Top of DATA FOR THIS TASK

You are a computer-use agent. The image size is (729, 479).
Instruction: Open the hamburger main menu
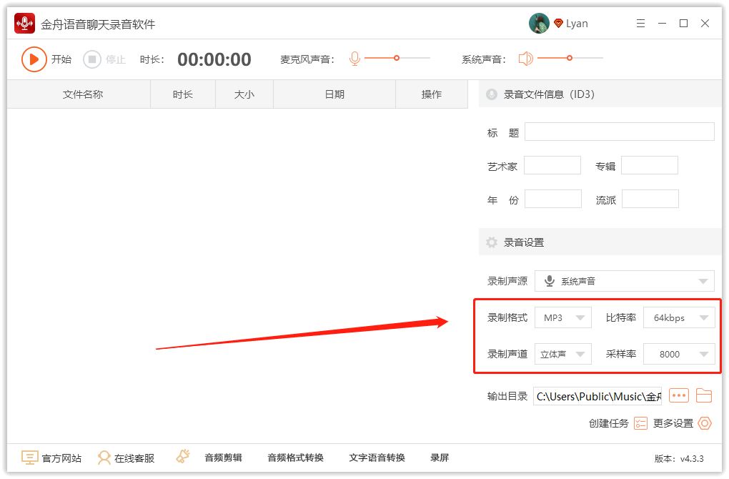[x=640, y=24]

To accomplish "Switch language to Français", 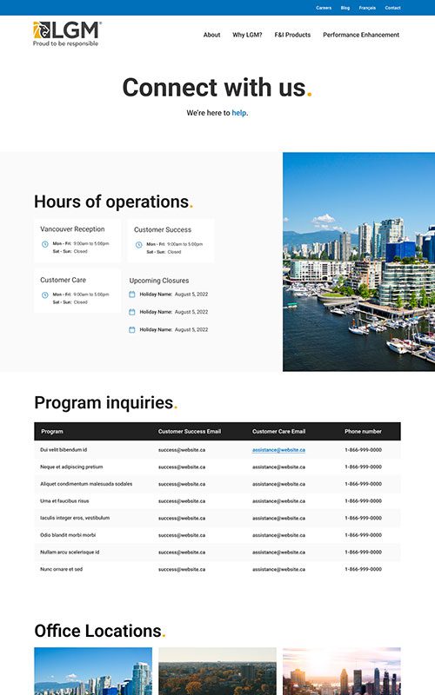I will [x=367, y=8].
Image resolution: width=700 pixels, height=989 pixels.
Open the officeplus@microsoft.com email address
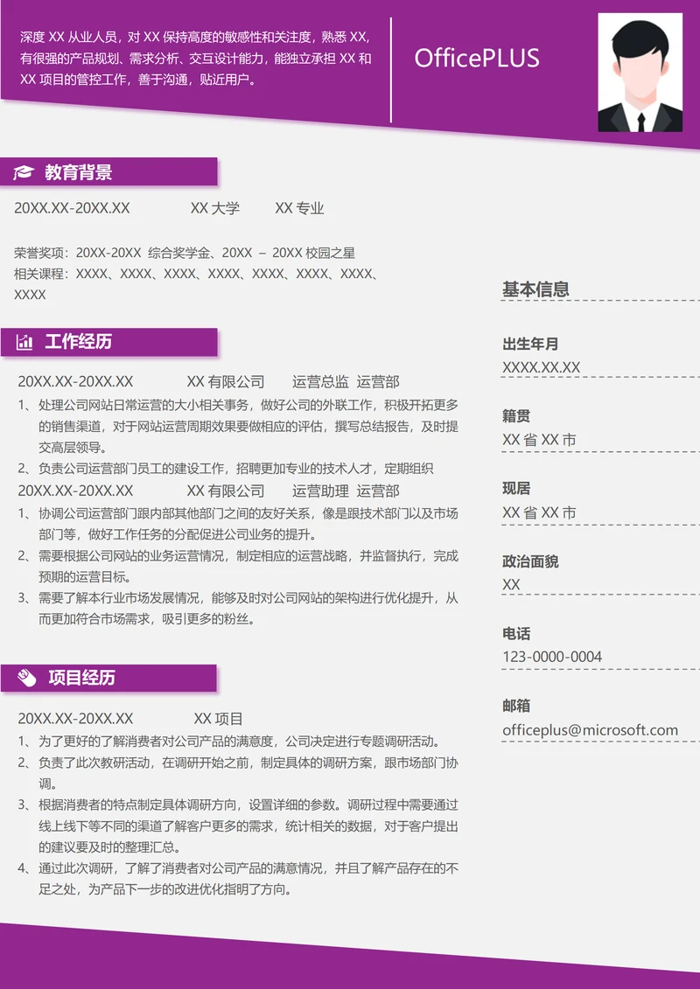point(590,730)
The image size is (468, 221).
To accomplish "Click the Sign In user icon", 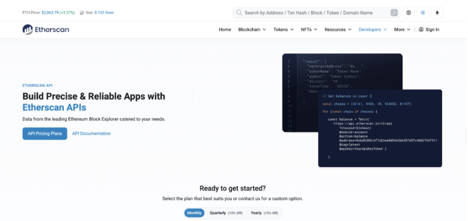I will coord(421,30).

Bottom of DATA FOR THIS TASK
Top of DATA FOR THIS TASK

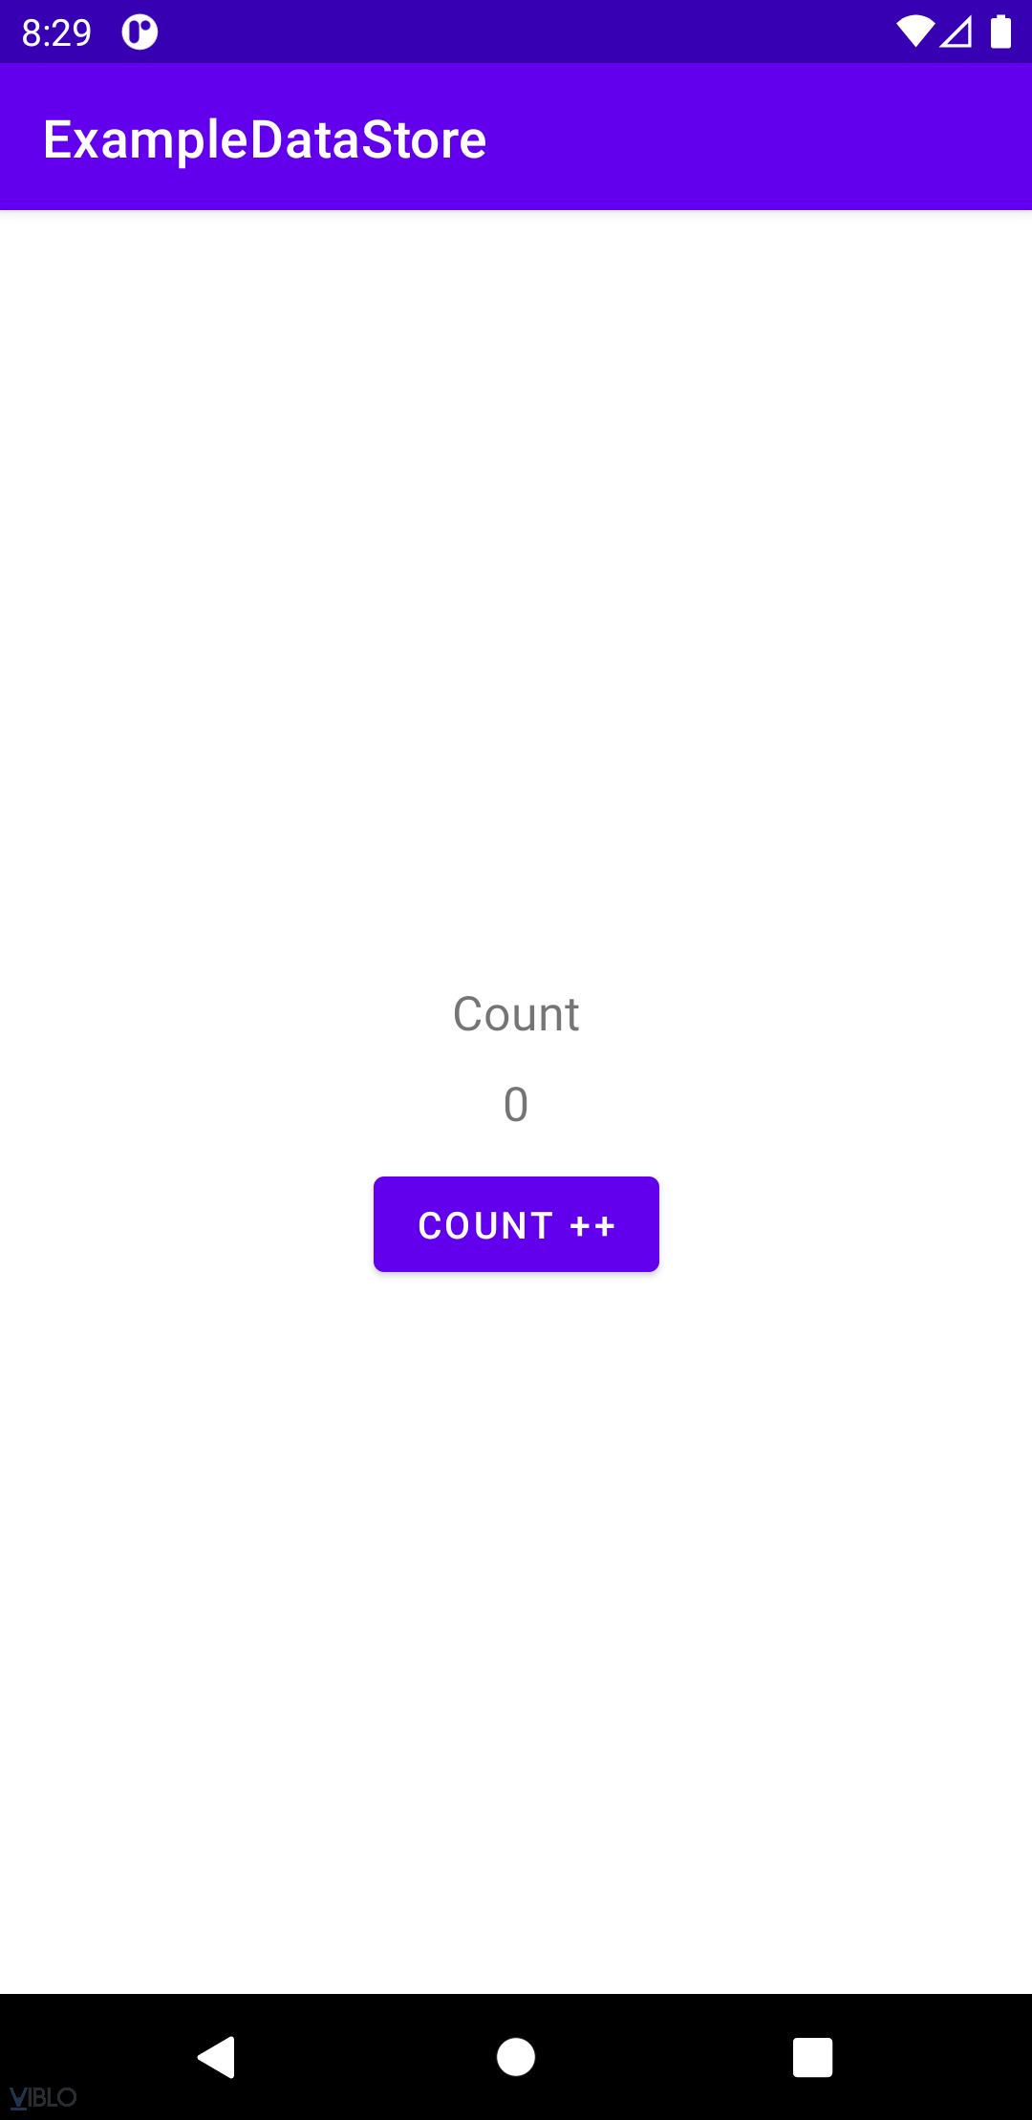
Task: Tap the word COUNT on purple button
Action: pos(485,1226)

Bottom of DATA FOR THIS TASK
Top of DATA FOR THIS TASK

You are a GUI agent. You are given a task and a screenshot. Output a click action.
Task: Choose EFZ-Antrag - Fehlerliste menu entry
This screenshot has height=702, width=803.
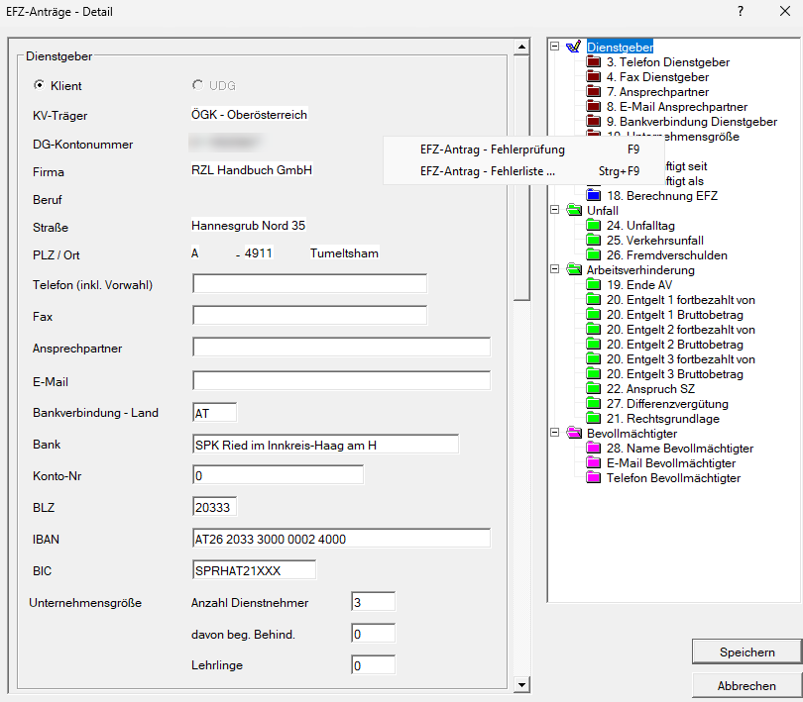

Bottom of DATA FOR THIS TASK

Once you reach the line with "Task: Choose EFZ-Antrag" in the data above, copy it and every line after it exactly, up to and including the line with "This screenshot has height=702, width=803.".

**EXERCISE RESPONSE:**
Task: Choose EFZ-Antrag - Fehlerliste menu entry
This screenshot has height=702, width=803.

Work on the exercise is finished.